This editorial from today's New York Times is ostensibly talking about Connecticut, but the subtext to Mainers should be obvious:
With the state’s highways inching ever closer to gridlock in recent years, a major project was undertaken to install a new drainage system and widen Interstate 84, which enters Connecticut from upstate New York and winds through Danbury, Waterbury and Hartford. It made traffic a nightmare, but commuters looked forward to clear roadways when it was done.
Well, not quite. It turns out that the state Department of Transportation, a notoriously hidebound agency, had arranged for contractors to both build and inspect the system. Surprise! When everything was finished, virtually every detail was constructed wrong... The state is suing, the F.B.I. is investigating, and Gov. M. Jodi Rell called for a top-to-bottom study last year of how the D.O.T. conducts business.

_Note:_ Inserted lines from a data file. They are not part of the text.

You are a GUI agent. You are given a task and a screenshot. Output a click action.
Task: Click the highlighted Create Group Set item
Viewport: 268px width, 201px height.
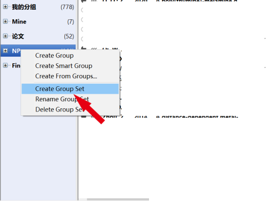(70, 89)
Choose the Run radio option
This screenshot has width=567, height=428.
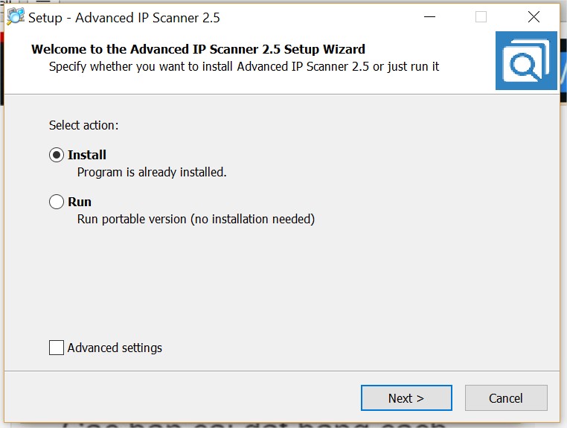(x=57, y=202)
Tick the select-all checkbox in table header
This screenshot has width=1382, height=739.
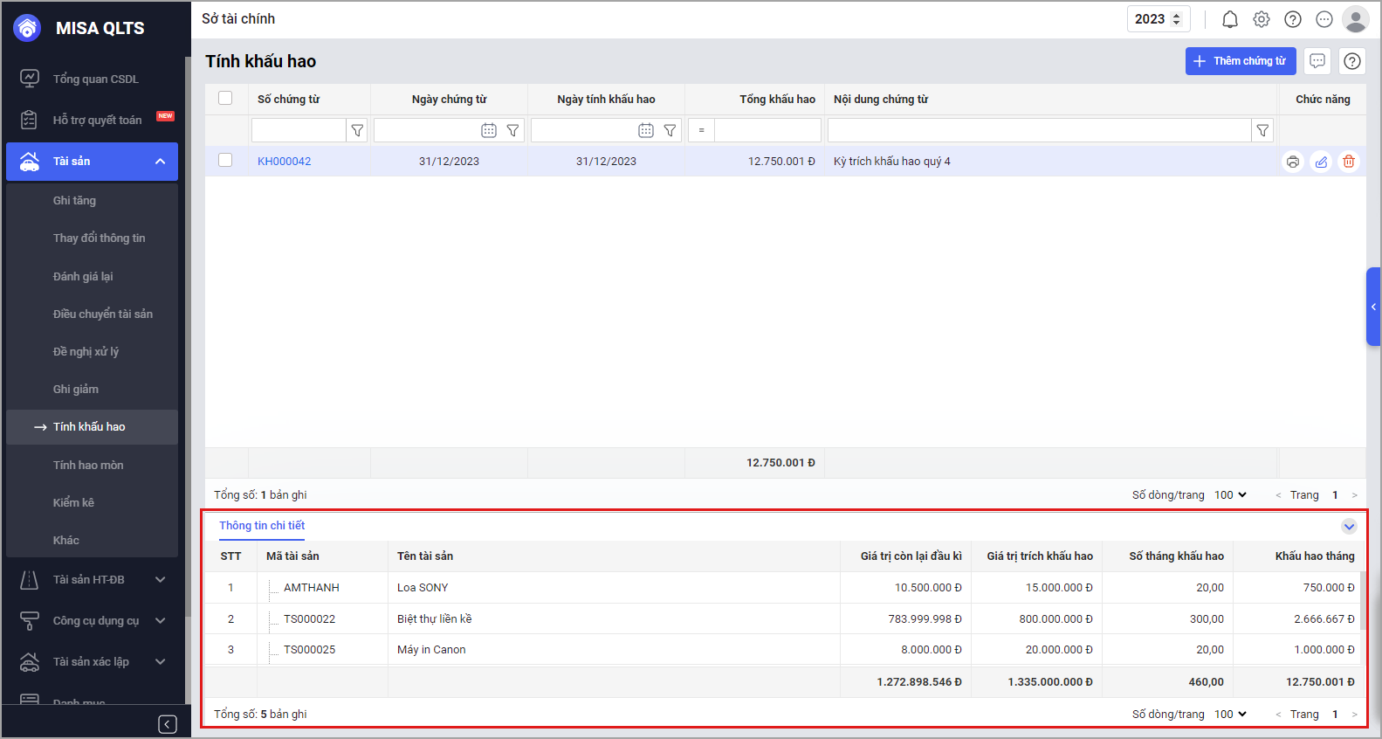coord(225,99)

Preliminary results of the study are in, and they are not pretty. The department, decimated by early retirements several years ago, has a management model based on the Soviet Union’s. It takes as long as seven months to hire a low-level clerk. Any attempt to innovate, or even attend a meeting on innovation, requires the permission of so many higher-ups that few employees bother. Information on the agency Web page is years out of date. The department lets itself be pushed around by little towns that fight change and dole out commuter parking permits like country club memberships.
The good news? Ms. Rell is searching for someone to head the agency, and we encourage her to be bold so the transportation apparatchiks learn revolutionary thinking. Maybe Mikhail Gorbachev is available.
A hidebound DOT? I don't know what's more surprising, the fact that the Times considers this news, or the fact that they singled out Connecticut instead of Maine.
Speaking of which, you can read the latest repulsively stale widening proposal from Maine's DOT on the agency's I-295 corridor study website, which, like Connecticut's, contains "information" that is mostly two to three years old. But not without its arch humor: "Your opinion and feedback is [sic] important to us," they tell us. Rim shot!
But seriously, folks. We all have a chance to meet these jokers live and in person this Wednesday, 7 pm, at City Hall. If you'd like to spend $100 million (an amount equivalent to the state's entire budget shortfall this year) on a six-lane, New Jersey-scaled freeway running through the middle of Portland, here's your chance to congratulate MDOT on a job well done.
And if you think that this might not be the greatest idea, here's a rare chance to hold some Augusta bureaucrats accountable.
If you have a strong stomach, you can take a look at MDOT's recommendations for I-295 here. Just try not to think too much about how much time and money our "public servants" in Augusta wasted on this pile.